The Mudcat Café TM
Thread #100788   Message #2025871
Posted By: Azizi
15-Apr-07 - 07:57 AM
Thread Name: BS: 'nappy headed hos' what does it mean?
Subject: RE: BS: 'nappy headed hos' what does it mean?
Fwiw, Clarence Major's book "Juba To Jive-A Dictionary of African American Slang" {Penguin Books, 1994; p 313} has the following entries:

Nappy adj {1800s-1950{ kinky, wooly, usually said of someone's hair

Nappy edges n. {1870s-1940s} brittle and broken hair along the hair line

Nappyblack adj (1960s} very African looking."

-snip-

Fwiw, I've never heard the phrases "nappy edges" and "nappyblack".

In "Juba To Jive", Majors also has these entries:

"Good hair n {1880s-1950s} straight or almost straight hair {a concept that began to disappear in the early sixties with the renewal of black consciousness}, silky straight hair [p. 207]

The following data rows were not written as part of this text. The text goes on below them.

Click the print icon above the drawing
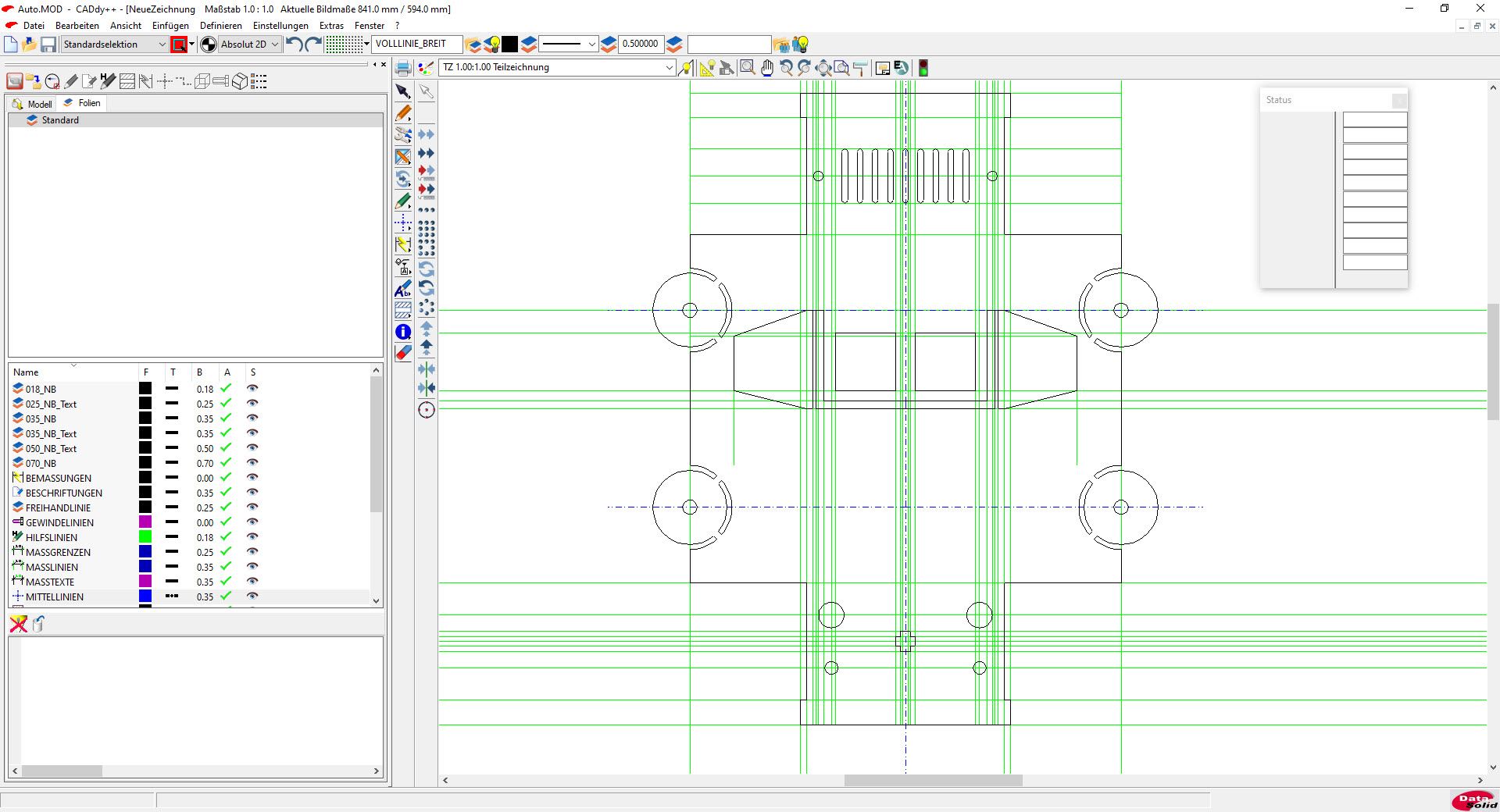 (403, 68)
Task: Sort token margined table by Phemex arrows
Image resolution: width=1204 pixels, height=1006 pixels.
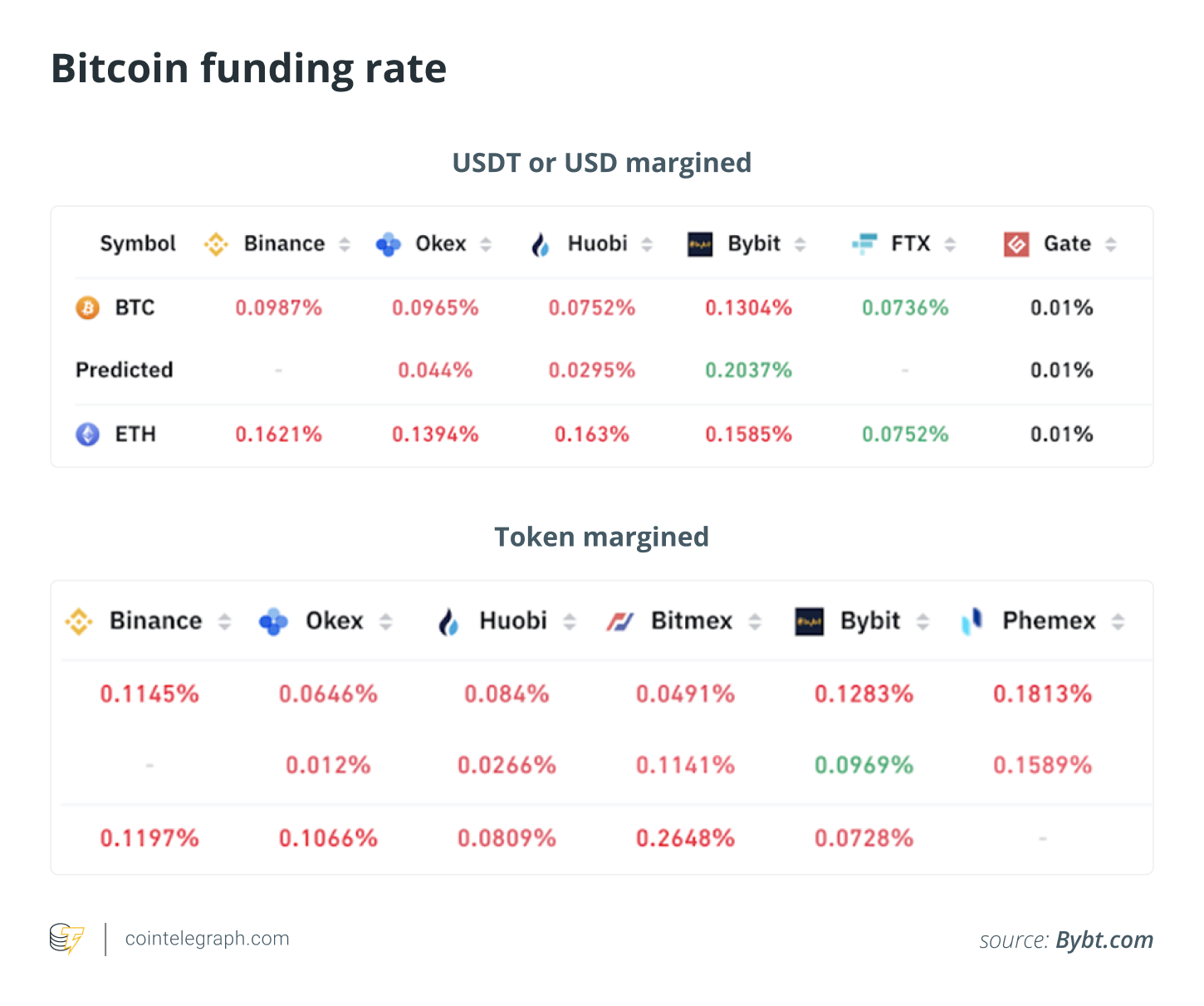Action: pos(1118,621)
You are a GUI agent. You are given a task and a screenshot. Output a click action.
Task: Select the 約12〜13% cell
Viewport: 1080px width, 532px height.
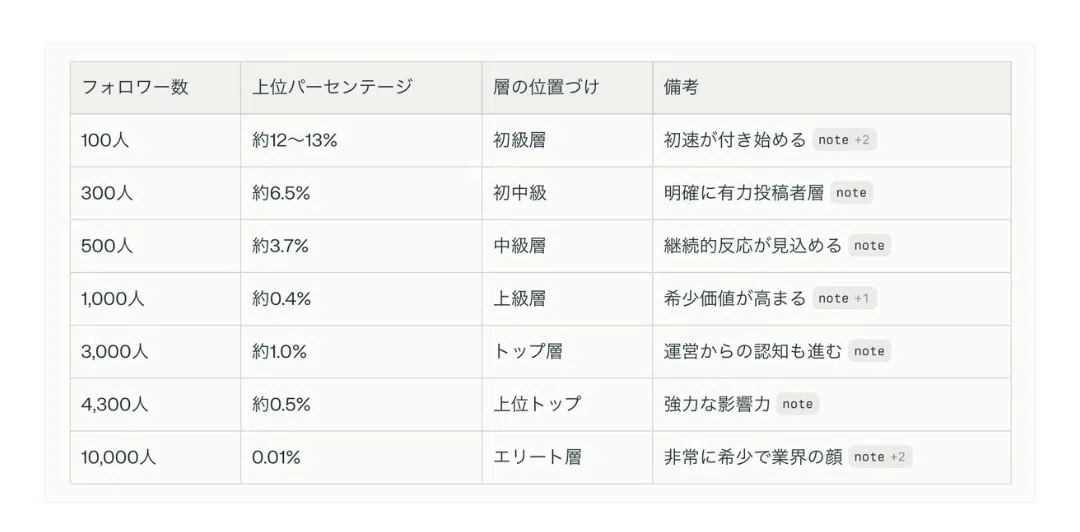362,141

[Hair] Going back v {1900s-1970s} processed or straightened hair returning to its natural state..." [207]

-snip-

I confess that I don't understand the system that Major used for the dates he gave. I think that the dates given in brackets are when he and others found documentation of these words' use. Or maybe these dates are when Majors or others thought that the words were most popular. But perhaps the end date is when Majors believes the word has stopped being used. [???] I can testify to the fact that in African American communities in 2007 the phrases "nappy hair", "good hair" {and its opposite "bad hair"}; and "hair going back" are still very much in use by men, women, teens, and children.

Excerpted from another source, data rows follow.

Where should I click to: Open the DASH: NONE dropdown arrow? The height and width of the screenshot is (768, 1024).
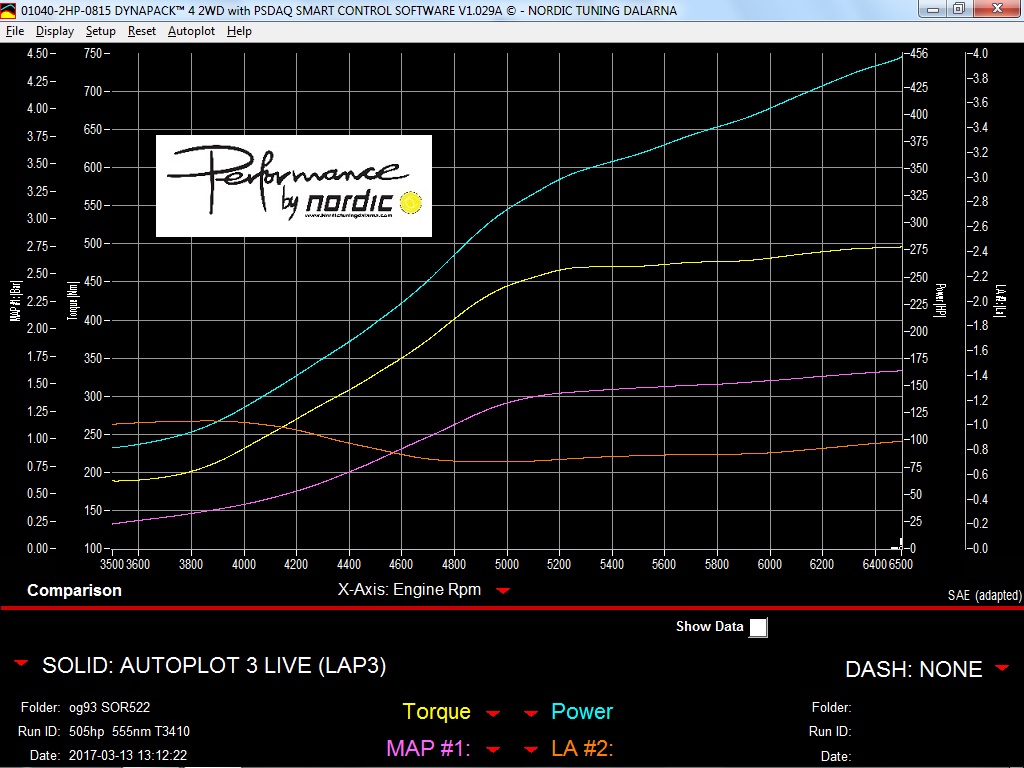point(1002,668)

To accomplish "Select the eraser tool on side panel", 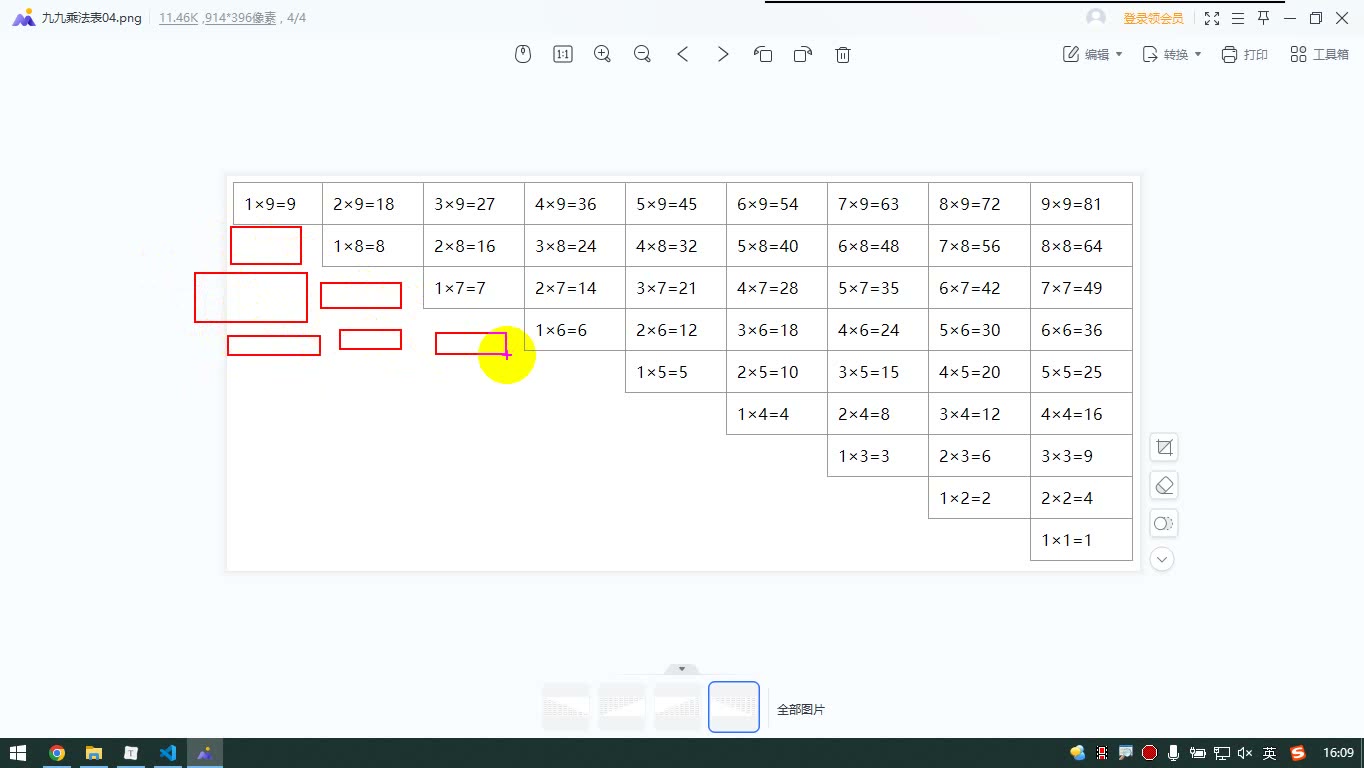I will (1163, 485).
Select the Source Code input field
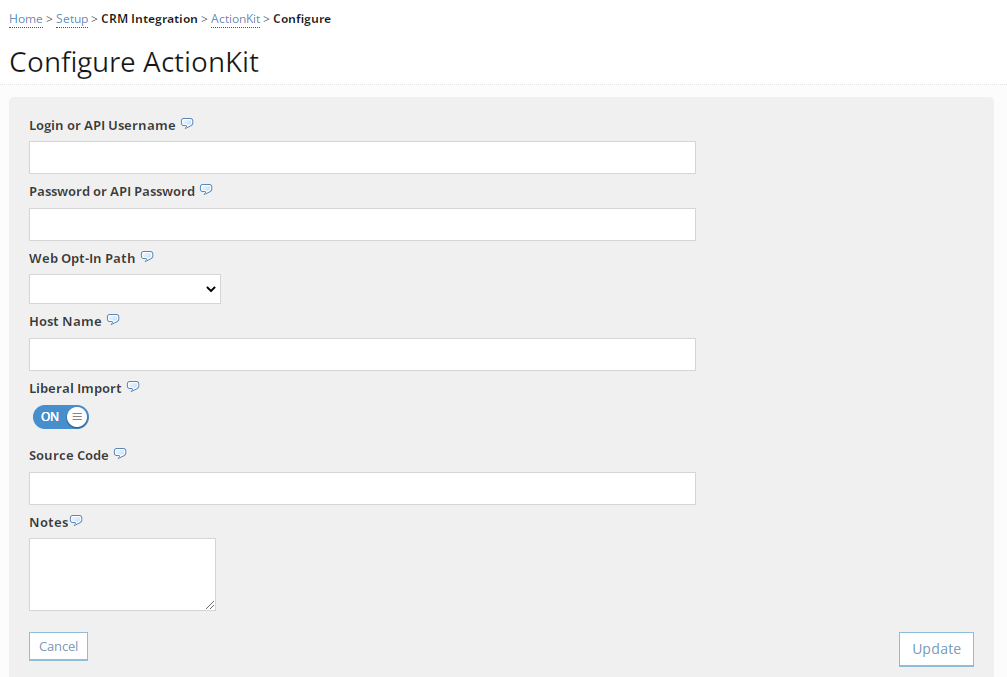1007x677 pixels. pos(362,488)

Majors ascribed various sources for the slang words & phrases in his book, but the acronym system that he used for these sources is extremely hard for me to decipher.

I did figure out that one source that Major used for the word "nappy" which he gave as SL, RJON was "Longstreet, Stephen "The Real Jazz, Old and New: Baton Rouge: Louisanna State University Press, 1956.

Also, Major cites that same book for the "nappy edges" entry. Among other citations, he gives this "Btisaje Sgabge, "Nappy Edges", 1978.